As explained in the media statement released by National Treasury, the 12-month postponement of this increase to the HPL is proposed to allow consultation on the expansion of the HPL to include fruit juices and lower the 4g threshold of the levy. We agree with the necessity and value of such consultations with all stakeholders. Nonetheless, the proposal to postpone the 4.5% increase to enable this process conflates the matters without due reason.

In the statement, National Treasury does not explain why postponement is necessary for consultations or how they made this decision. Further, the media statement does not explain how National Treasury will proceed or whether the delay means consultations will be final by the 1st of April 2023. We should all be transparent that this intended increase does not even amount to an effective increase in real terms; instead, it merely achieves maintenance of the levy’s rate from the prior financial year. In simple terms, capitulating to a one-year postponement is another year that government further weakens the HPL and cannot be reversed by a delayed 4.5% increase in 12 months. Without this increase, the HPL continues to fall in real terms since its introduction, jeopardising real health and economic gains.

[Text and item location entries]
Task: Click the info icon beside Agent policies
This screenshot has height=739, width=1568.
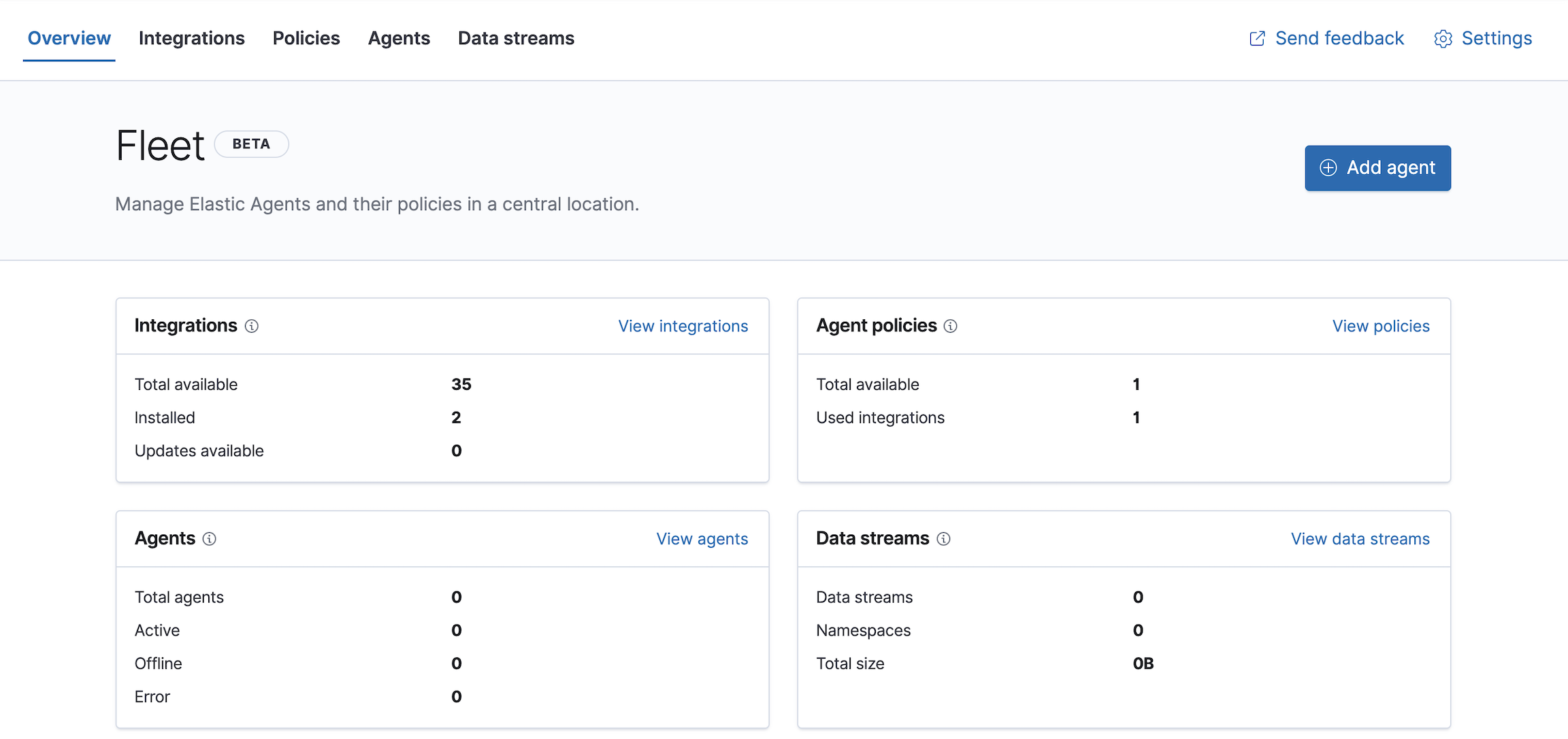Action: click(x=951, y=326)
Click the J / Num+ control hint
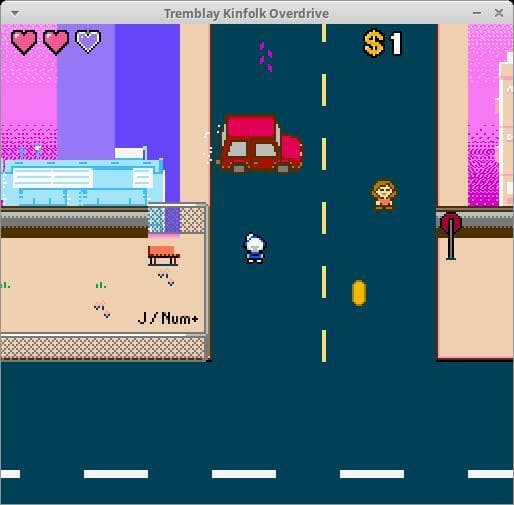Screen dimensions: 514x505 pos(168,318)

» **Tasks and exercises**
[a] Can you condense the paragraph of the levy text beginning "In the statement, National Treasury" into a short bulleted list that keeps its main facts?
[b] Could you give the listing as a two-column CSV with the columns "request" and "answer"? Use one row per request, put each value in a single quoted field with line breaks turned into spaces, and leave the pictures out.
The text and the listing were drawn from unrelated sources.

» **Answers for the tasks**
[a]
- National Treasury's statement does not explain why the postponement is needed for consultations or how the decision was made.
- It also does not say how Treasury will proceed or whether consultations will be final by April 1, 2023.
- The planned 4.5% increase is not a real-terms increase. It only maintains the levy's rate from the prior financial year.
- A one-year postponement further weakens the HPL, and a delayed 4.5% increase in 12 months cannot reverse this.
- Without the increase, the HPL keeps falling in real terms since its introduction, jeopardizing real health and economic gains.

[b]
request,answer
"Task: Click the info icon beside Agent policies This screenshot has height=739, width=1568.","Action: click(x=951, y=326)"
"Click the J / Num+ control hint","Screen dimensions: 514x505 pos(168,318)"